The “Safety Always” culture is where equipment and supplies have a designated safe place to be stored within the clinical units. The key to this is holding the clinical team accountable for making sure equipment and supplies “always” gets to the safe/appropriate destination. This also includes engagement from support staff who may visit the area/department to drop off supplies. One strategy that can be used to monitor and sustain this practice over time is to include a “daily storage report” at the team huddle or department meeting.
Advance planning can help reduce corridor clutter. Assigning storage space for equipment and training staff to store equipment appropriately will reduce noncompliance.
Compliance
The Joint Commission and CMS, as authorities having jurisdiction who have adopted the National Fire Protection Association Life Safety Code, include enforcement is part of accreditation. CMS has adopted the NFPA codes by statute, which is why issues like compliance with the Life Safety Code is not an option but a requirement.
It should be noted that the Joint Commission allows crash carts to always be in the means of egress, as they are always in a stand-by mode. There is no requirement to have these plugged into receptacles that are also powered by the emergency generator, although this may be best practice. Isolation carts and Chemotherapy carts are also allowed in the means of egress while associated with a specific patient.
Staff carrying equipment may accidentally bump into equipment improperly stored in the egress corridor, causing injury or dropping the items being carried. Staff injuries may reduce effective staffing levels, cause discomfort to staff during healing, and possible compensation claims. Dropping equipment may be loud and disturbing to patients in the area, or damage the items being carried.
Means of Egress: Door locking
In healthcare, doors are locked for specific reasons, and under specific circumstances. Restricting access to areas like medication rooms or storage areas with hazardous materials (such as radiology and storing radioactive materials in the hot lab) are reasons for door locking. Protecting patients by locking units to restrict access, such as pediatrics or the obstetrical units often occurs. Restricting patient movement by locking patient rooms and egress from the unit, such as behavioral health care and Alzheimer’s units are other areas where doors are locked. In each of these settings specific criteria exists based on fire safety principles. In locked units all staff must carry the key to facilitate egress in an emergency; only authorized staff have keys to certain hazardous storage rooms like the hot lab in Radiology.

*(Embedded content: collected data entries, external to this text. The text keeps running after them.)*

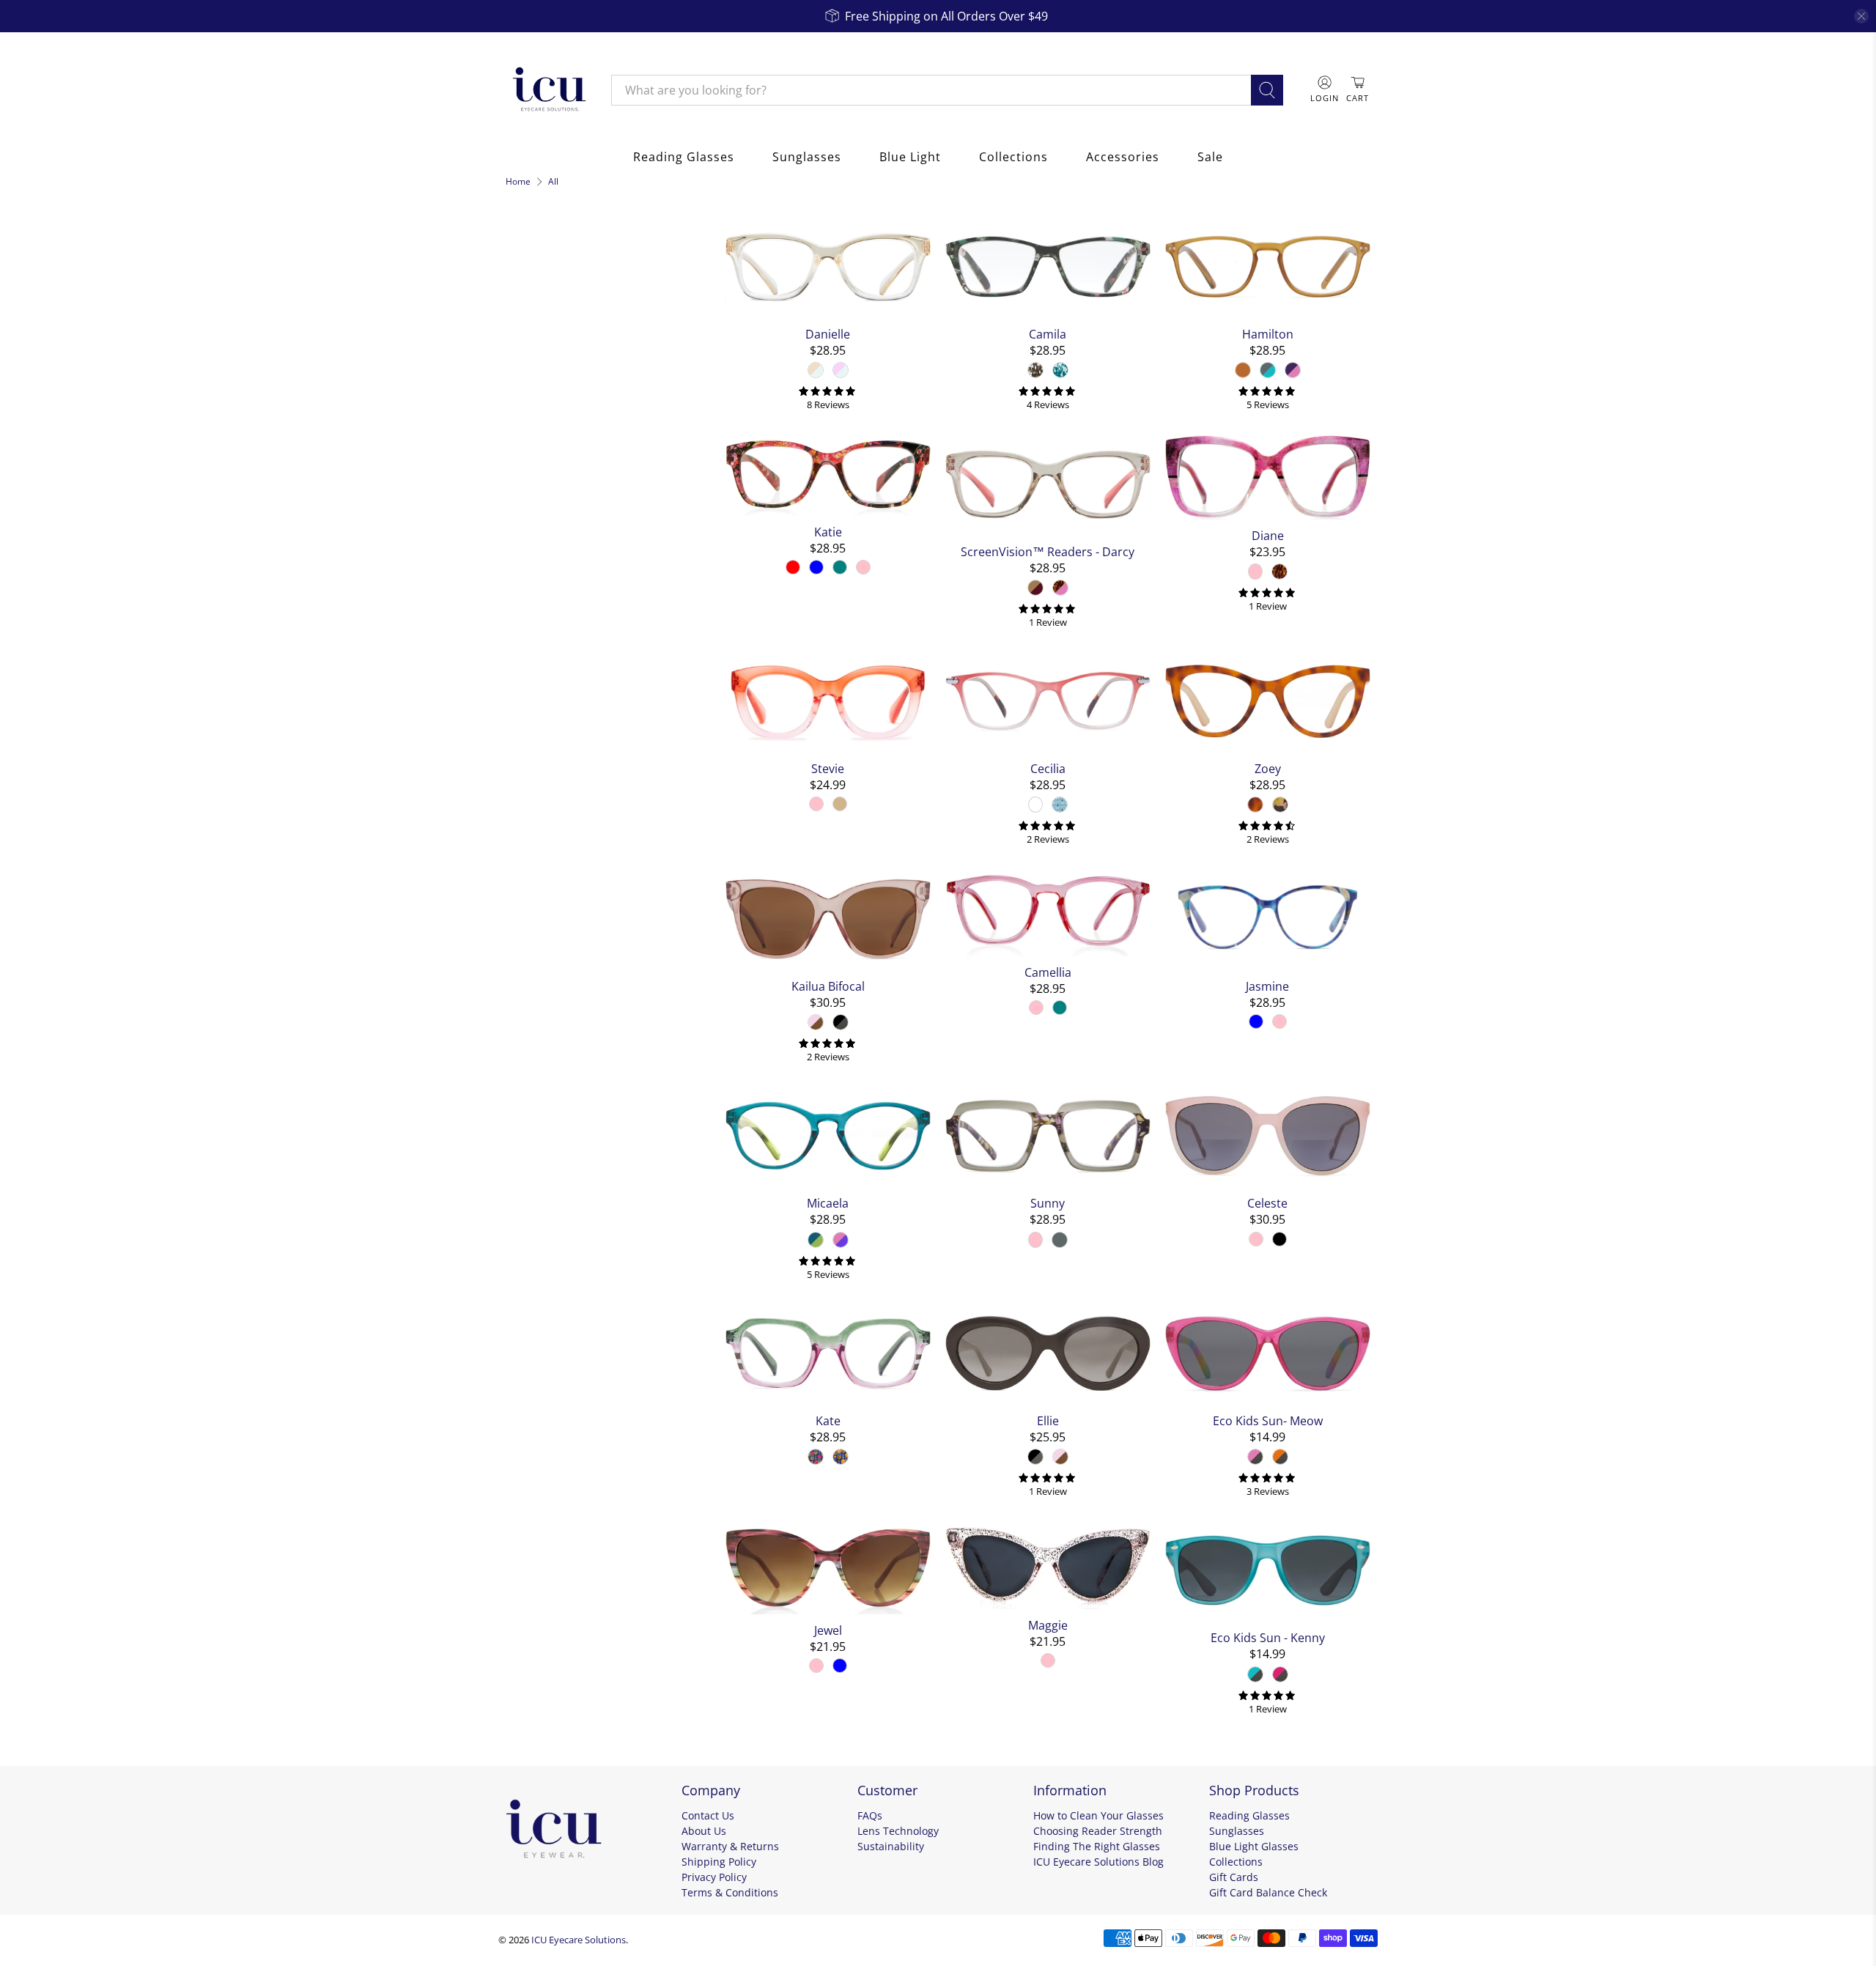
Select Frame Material (569, 430)
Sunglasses (806, 157)
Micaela (828, 1203)
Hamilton (1267, 333)
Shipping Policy (719, 1862)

Delayed-egress doors have a time delay before they open, allowing staff to respond to a patient attempting to elope or leave a unit without staff permission. Access-controlled doors restrict unauthorized people from gaining entry.
The Joint Commission expects all staff affected by door locking to understand why the locking is required and how to unlock the doors in an emergency. The provision that when locking patients behind a door all staff carry keys to facilitate emergency egress is rooted in patient safety. History has shown that when doors are locked and staff did not have keys readily available, lives are lost. For example, 41 people lost their lives in a 1950 fire in Davenport, Iowa. The report stated that “due to the locked doors … and the lack of prearranged procedure for evacuation of the building in case of an emergency, it was possible to rescue only 25 of the 64…” Granted that this was many years ago, but the fact that locked doors contributed to a lack of rescue still occurs.